Klein, Georg Wenzel and Heinrich Reininger. (“First Founders” are those who arrived in New Braunfels under Prince Carl of Solms-Braunfels between March 21 and July 31, 1845.) As the 175th anniversary for the parish and city approached this spring, Fey informed his niece, “It’s time to pass the torch to you. You’re it!” She had already been taking on a few assignments for him, such as the interview for the anniversary’s time capsule, but had not expected this pronouncement. However, she, like her uncle, was now “hooked.”

“It’s an adventure for me,” she relates. “I love New Braunfels so much and the history of it is just so rich. There is so much here that has made us who we are, and the Catholic Church history in New Braunfels is fascinating as well.” Having traveled the world in her husband’s military career and seen and attended many churches, they had always agreed nothing compared to New Braunfels’ Sts.

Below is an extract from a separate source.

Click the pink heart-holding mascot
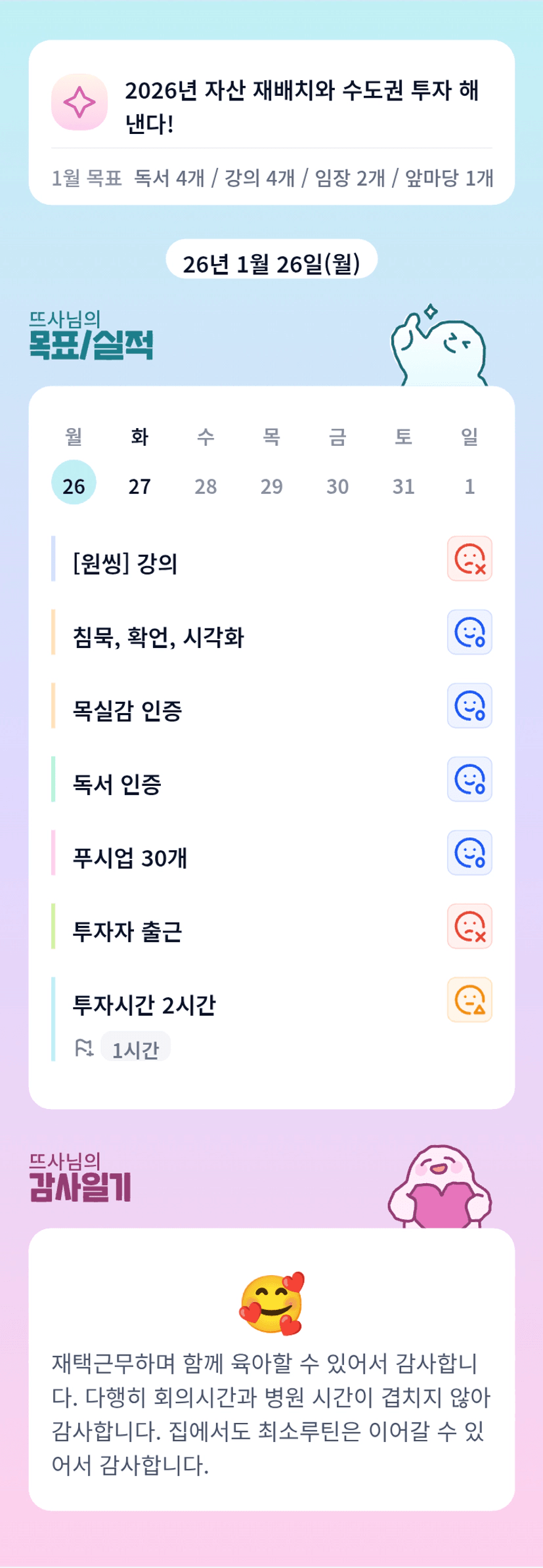Image resolution: width=543 pixels, height=1568 pixels. click(x=440, y=1187)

Peter and Paul and they would retire here because of it.

She is still learning from her uncle, Phelan says, and can see that he is thrilled with what she has taken on so far. “I think it just makes his heart happy that I am suddenly dropped into this role,” she adds. He was excited about the display on the church’s history she had set up in the administration building for the May 4 anniversary celebration and is now looking forward to more people seeing it. Postponed because of the present pandemic, the celebration has been rescheduled for May 4, 2021.

Phelan, her father, her uncle Everett, his oldest daughter, and her oldest daughter recently traveled to area cemeteries so Fey could point out the graves of their ancestors. “Write down, record the oral history from the people who are older,” she advises, “because once they are gone, you are going to lose that, and you’ll never get it back.” Writing dates on the back of photographs is another “must” she emphasizes, having struggled to identify old photos without them. Next on her agenda will be seeing through to completion her uncle’s almost-finished book on the history of the Catholic Church in Central Texas, which culminates in the founding of Sts. Peter and Paul. Another member of the dedicated parish archives committee, Christine Ikels, has volunteered to help her with this, she notes.

As a historian, Phelan believes we can learn from those who have gone before us. “People sacrificed a lot to get us where we are today,” she says, “it’s important that we remember that and preserve it.”